*** GIVEN RECORDS ***

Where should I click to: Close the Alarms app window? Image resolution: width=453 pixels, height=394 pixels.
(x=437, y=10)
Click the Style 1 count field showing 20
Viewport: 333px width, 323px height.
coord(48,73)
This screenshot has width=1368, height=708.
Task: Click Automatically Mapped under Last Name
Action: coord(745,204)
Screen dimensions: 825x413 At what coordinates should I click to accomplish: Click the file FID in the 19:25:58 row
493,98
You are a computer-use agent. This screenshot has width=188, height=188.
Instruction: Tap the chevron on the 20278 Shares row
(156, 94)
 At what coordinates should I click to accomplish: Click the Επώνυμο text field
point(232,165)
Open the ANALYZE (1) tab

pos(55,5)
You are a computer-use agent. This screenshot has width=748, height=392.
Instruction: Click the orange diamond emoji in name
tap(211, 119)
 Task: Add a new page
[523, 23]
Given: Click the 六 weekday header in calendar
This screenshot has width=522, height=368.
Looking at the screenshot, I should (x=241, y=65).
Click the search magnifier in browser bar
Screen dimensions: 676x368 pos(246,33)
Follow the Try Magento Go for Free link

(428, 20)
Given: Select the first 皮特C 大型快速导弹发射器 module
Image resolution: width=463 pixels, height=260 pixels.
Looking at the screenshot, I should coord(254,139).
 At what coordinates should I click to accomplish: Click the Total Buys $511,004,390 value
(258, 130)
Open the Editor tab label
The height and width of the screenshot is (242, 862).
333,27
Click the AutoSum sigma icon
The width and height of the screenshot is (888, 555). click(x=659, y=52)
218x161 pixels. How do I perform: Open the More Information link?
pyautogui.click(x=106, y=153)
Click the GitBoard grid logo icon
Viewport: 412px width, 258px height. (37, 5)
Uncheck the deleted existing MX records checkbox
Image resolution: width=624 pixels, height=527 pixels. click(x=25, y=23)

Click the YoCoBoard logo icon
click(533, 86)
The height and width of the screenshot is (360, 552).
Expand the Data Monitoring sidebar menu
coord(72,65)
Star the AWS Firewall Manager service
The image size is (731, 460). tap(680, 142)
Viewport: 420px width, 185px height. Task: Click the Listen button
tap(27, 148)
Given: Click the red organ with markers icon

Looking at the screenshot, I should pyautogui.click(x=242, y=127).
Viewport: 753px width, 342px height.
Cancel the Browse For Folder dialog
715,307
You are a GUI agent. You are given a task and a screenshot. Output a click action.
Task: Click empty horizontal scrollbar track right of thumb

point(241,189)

*** End of GIVEN RECORDS ***

▸ **EXERCISE**
Lines above that contain the string "computer" make up the answer.

▸ **FINISHED EXERCISE**
You are a computer-use agent. This screenshot has width=188, height=188.
You are a computer-use agent. This screenshot has width=748, height=392.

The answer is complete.